(Beginning of RECORDS FOR THE EXERCISE)

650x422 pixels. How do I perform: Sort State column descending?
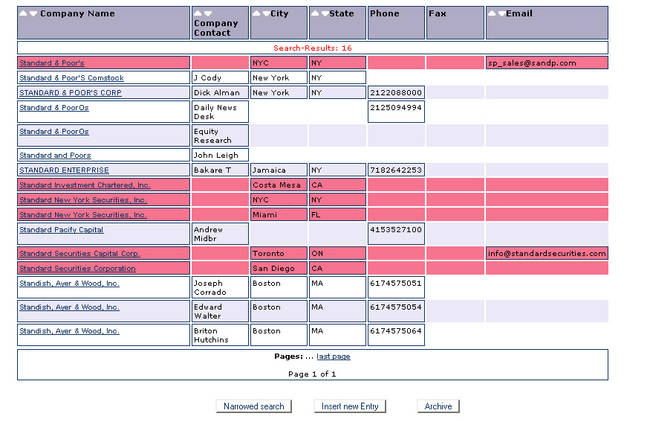[x=324, y=14]
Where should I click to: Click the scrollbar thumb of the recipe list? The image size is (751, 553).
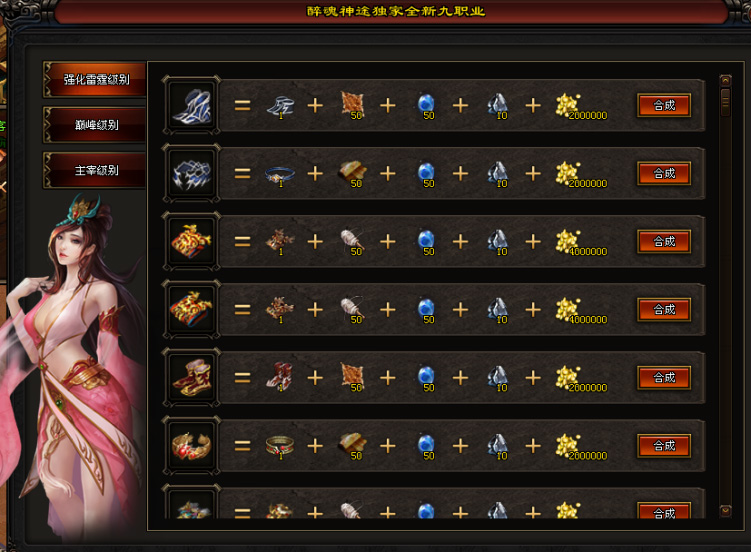coord(726,101)
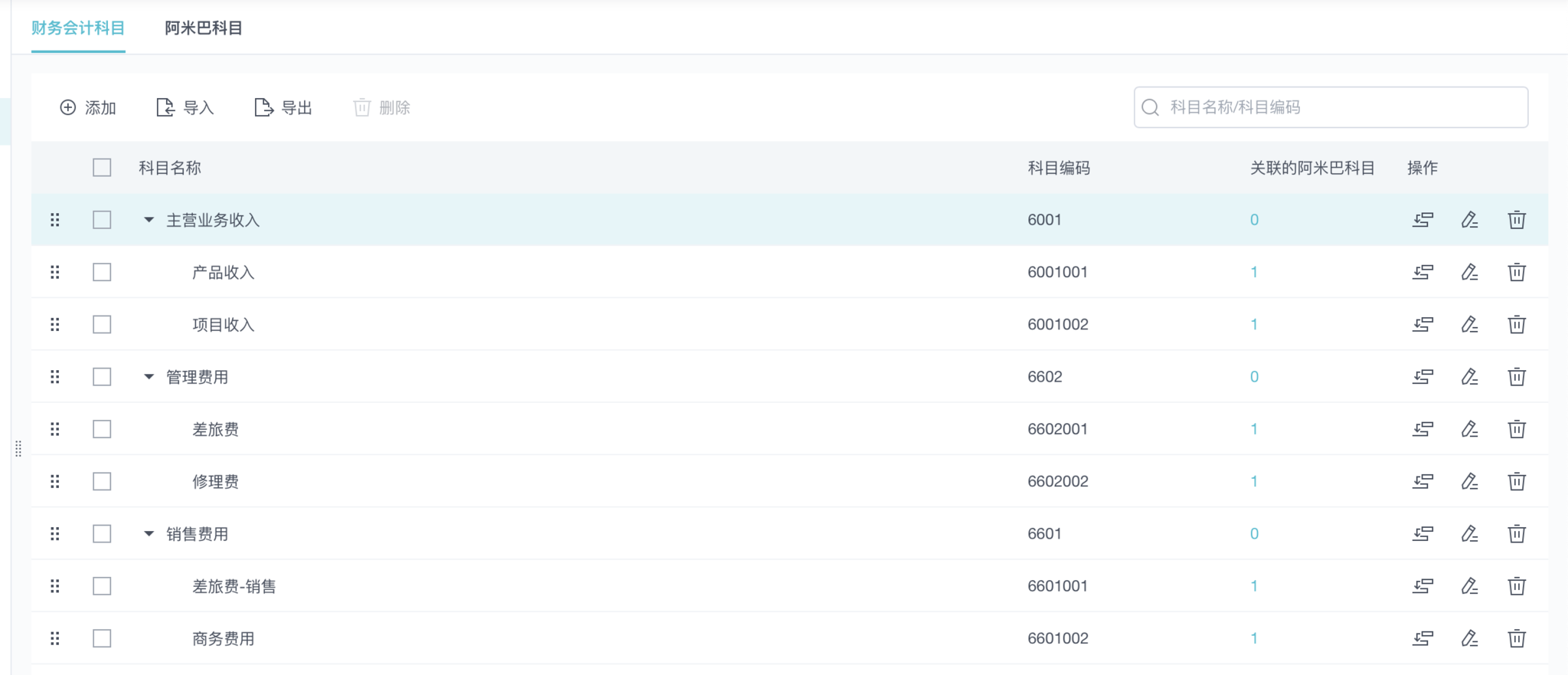Screen dimensions: 1568x675
Task: Click the 添加 button
Action: [x=88, y=108]
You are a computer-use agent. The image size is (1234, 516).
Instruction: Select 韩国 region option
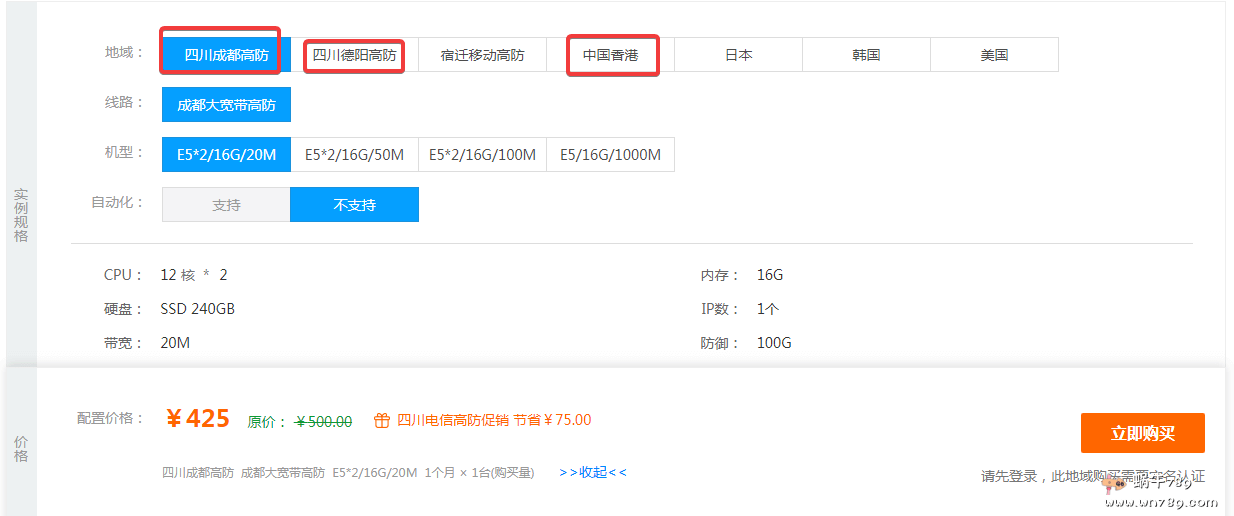pyautogui.click(x=866, y=55)
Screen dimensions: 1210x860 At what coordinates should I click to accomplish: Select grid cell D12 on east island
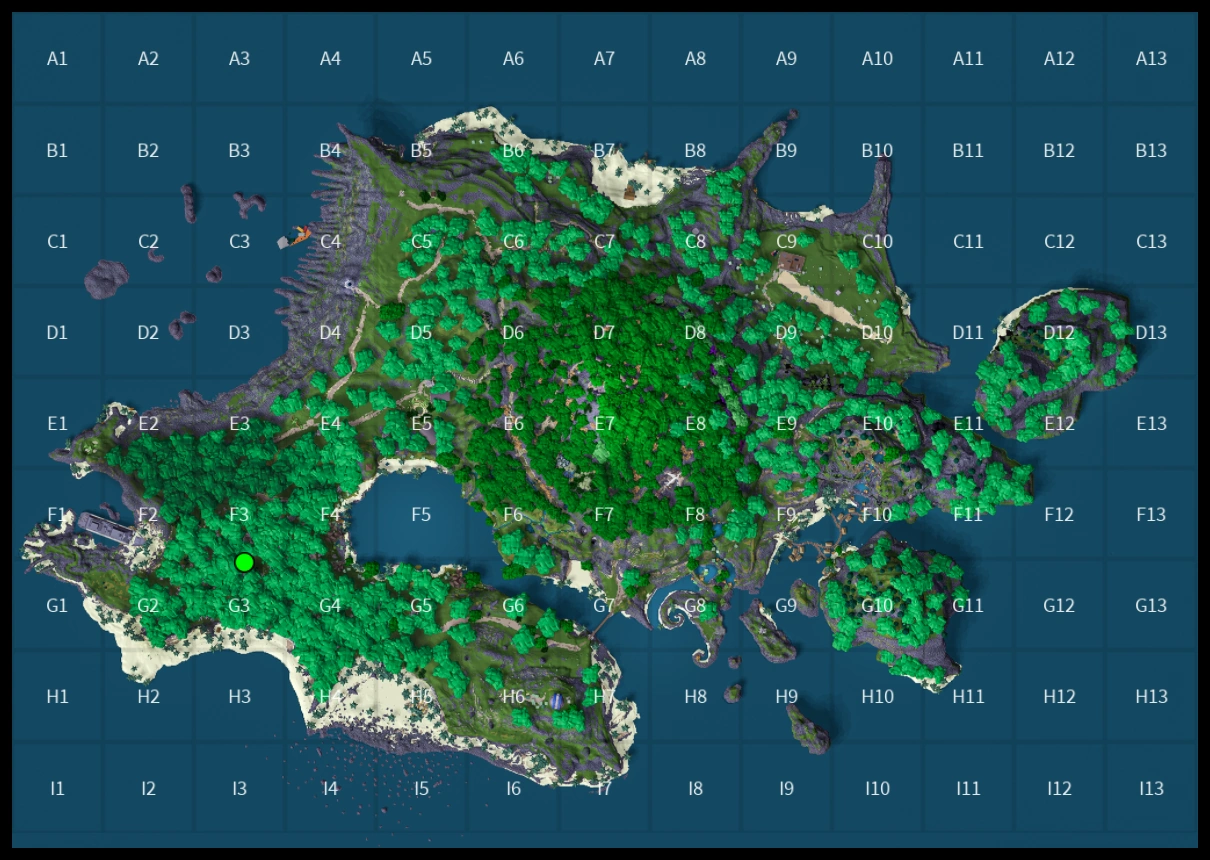click(1059, 332)
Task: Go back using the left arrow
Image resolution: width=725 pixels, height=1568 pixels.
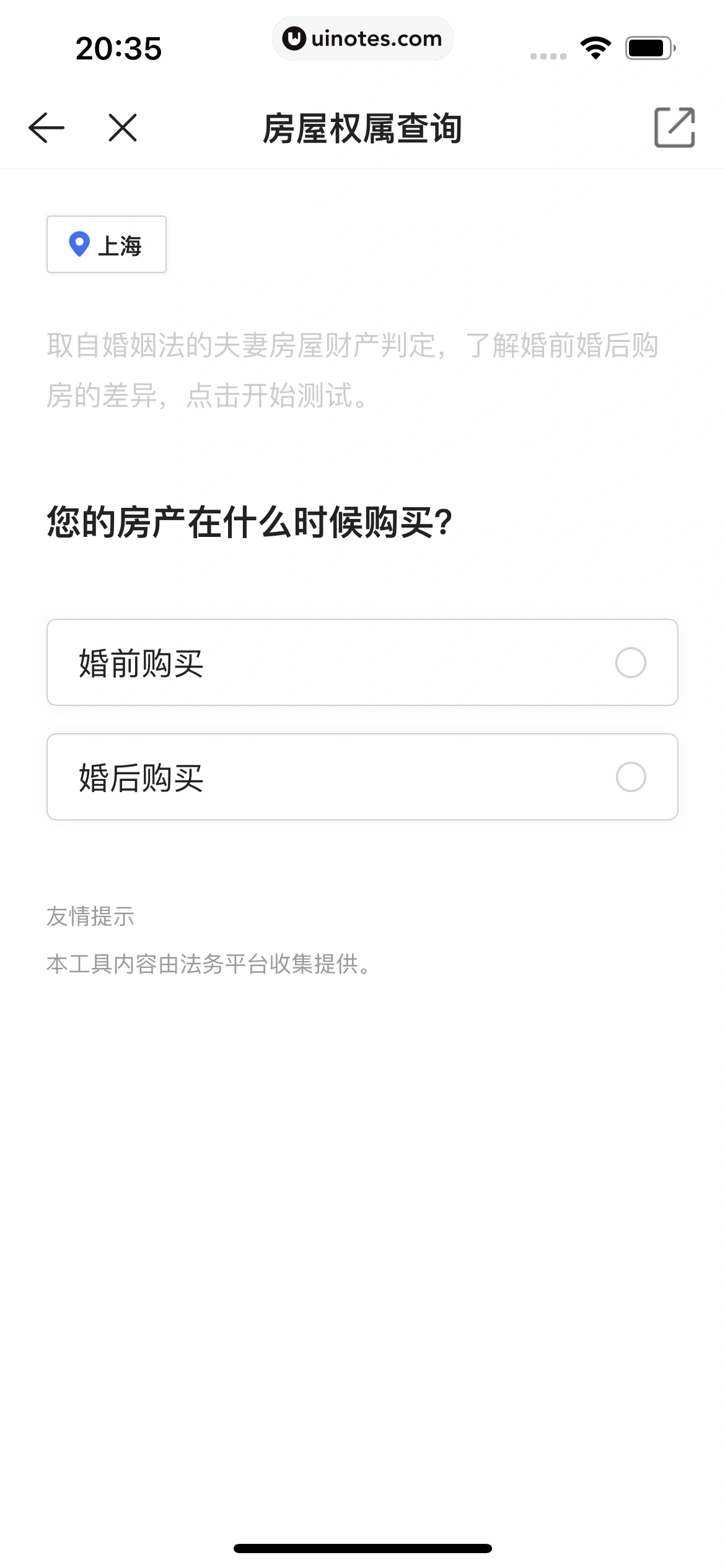Action: (46, 128)
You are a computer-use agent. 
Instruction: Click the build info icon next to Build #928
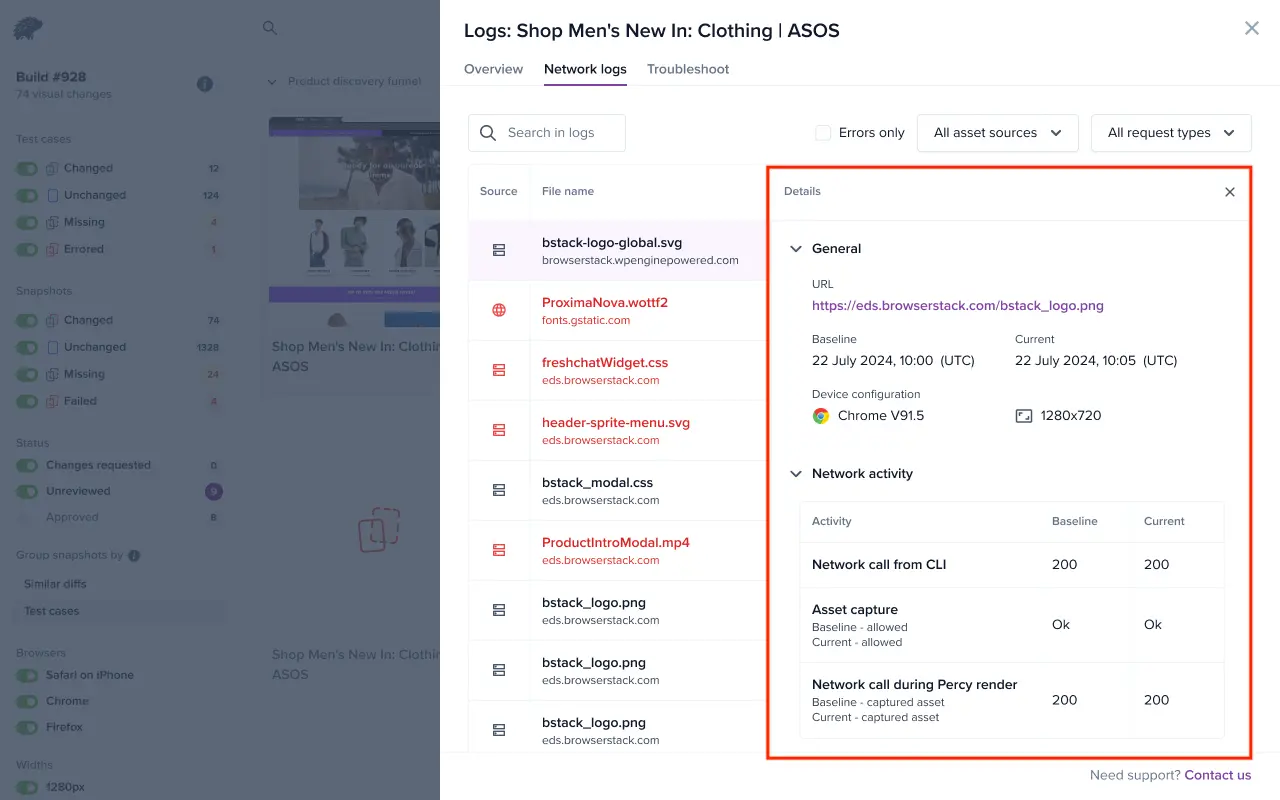click(x=205, y=84)
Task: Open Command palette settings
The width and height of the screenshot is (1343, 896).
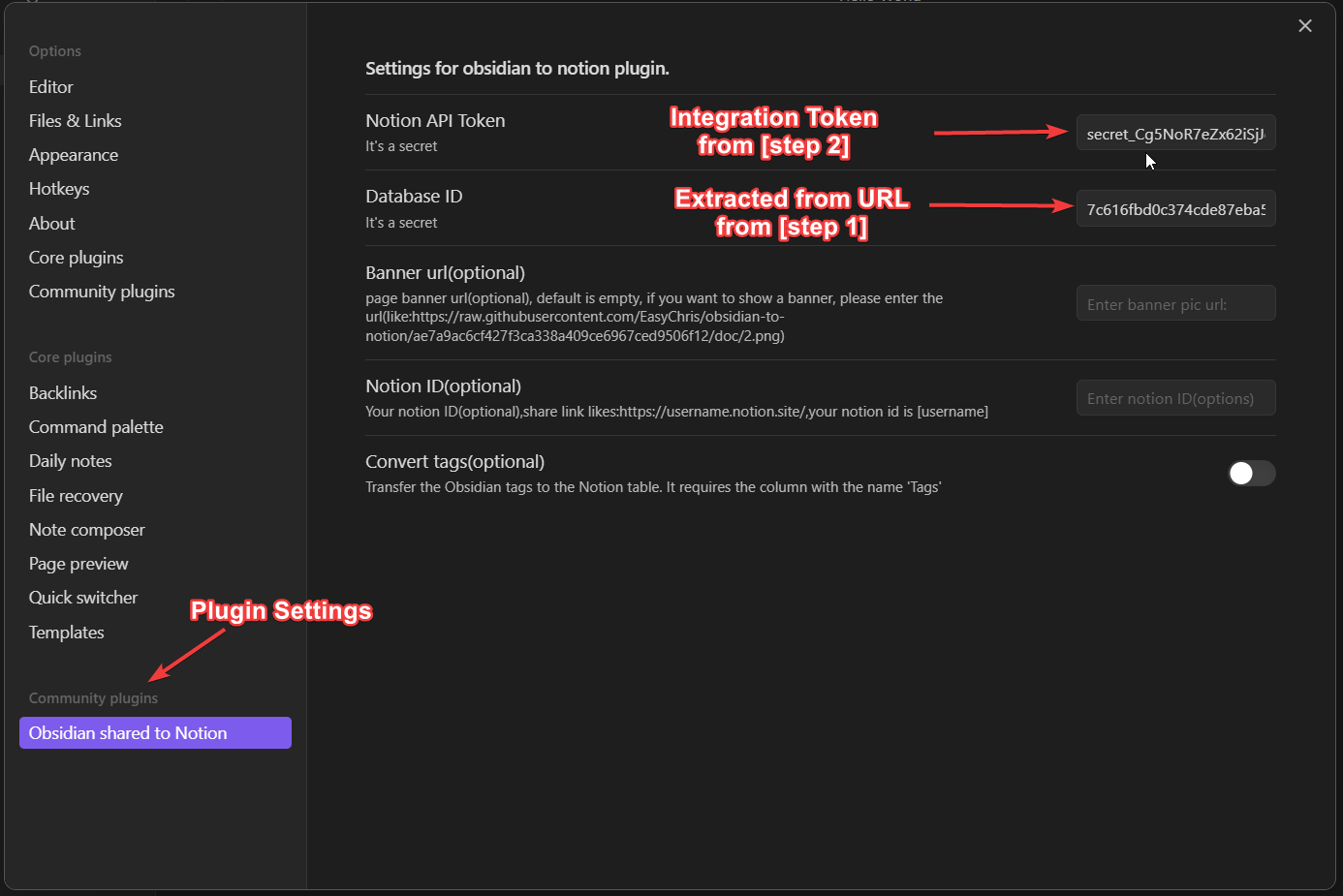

(End of RECORDS FOR THE EXERCISE)

-- EXERCISE --
Show every line above in which the word "agent" appears.

-- TASK RESULT --
You are a computer-use agent. The image size is (1234, 516).
You are a computer-use agent. 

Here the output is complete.